“I’ll Learn”!

Lately, I read this quote on Instagram, and it hit home hard. It confirmed the insight I got after I was offered a job with similar tasks like my fomer job which I tried to avoid. I understood that I cannot find peace in avoiding them but in opening up to them and life led me again to that point again to understand and dissolve the issue eventually. You can read about it here.

It is easy to hide behind “I can’t” when we don’t feel like doing something or are even afraid. But that can throw us into a vicious circle. We talk ourselves into something we can’t, although we could. Maybe others told us we were not smart enough or not worthy. Maybe there was more expected from us than we could give, or we expected too much from ourselves. It can put immense pressure on one and lead to overwhelming situations. To avoid pressure, we hide behind “I can’t” – and resign. The more we resist and think “I can’t”, the more we begin to believe it. The more we believe it, the more we block ourselves from the motivation to try it. The less we try, the less we learn, and the more we lose contact with the matter. The insecurity and fear grow. And we are even more convinced that “I can’t”. That way, we deny and destroy a part of our potential – only because we decided to think so. What a misconception!

We only need to repeat a thought a few times, and it begins to sink deeper like a considerable truth. The next step is to find confirmations for that thought, which we will always find. After a while, we genuinely believe what started as a protective thought to escape the fear. But we forget that initial reason and live in our distorted truth. Do we know how many misunderstandings live within us? I don’t think we can. As long as we are unaware that we use excuses, we won’t recognize them. We could leave our prison but hold on tight to its bars. And the funny thing is that we are doing this from outside the prison cell. First, we build our prison. Later, we learn to break out of it again. We are our own teachers, and life provides the lessons.

- _REQUIRED TASK_
Continue the essay on replacing "I can't" with "I'll learn," picking up after its final paragraph. The lines after this note are not needed.

- _MATERIAL_

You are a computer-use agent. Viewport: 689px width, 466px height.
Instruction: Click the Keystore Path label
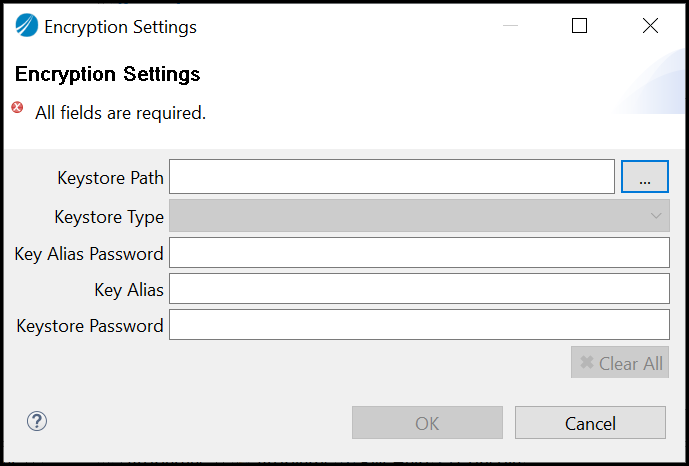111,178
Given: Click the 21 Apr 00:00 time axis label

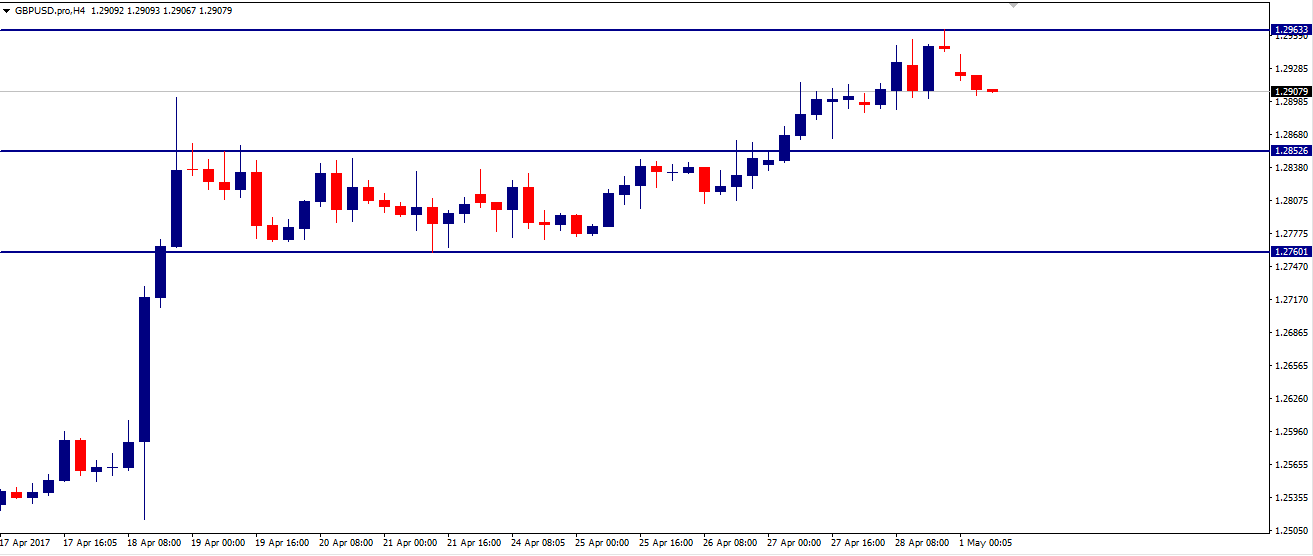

- _RESULT_
Through the awareness that our convictions about our abilities are only thoughts but not given facts, we can look at them with a distanced view. Why do we think we can’t? Did others tell us? Did we tell ourselves? Since when do we believe we can’t? What did we believe before, and what happened that we changed our beliefs? In the end, it doesn’t matter what the origin was. What does matter is the insight we receive that this belief is only a destructive thought pattern. Don’t take them as something set and unchangeable. Every thought pattern is changeable. If someone says it isn’t, it is only another excuse.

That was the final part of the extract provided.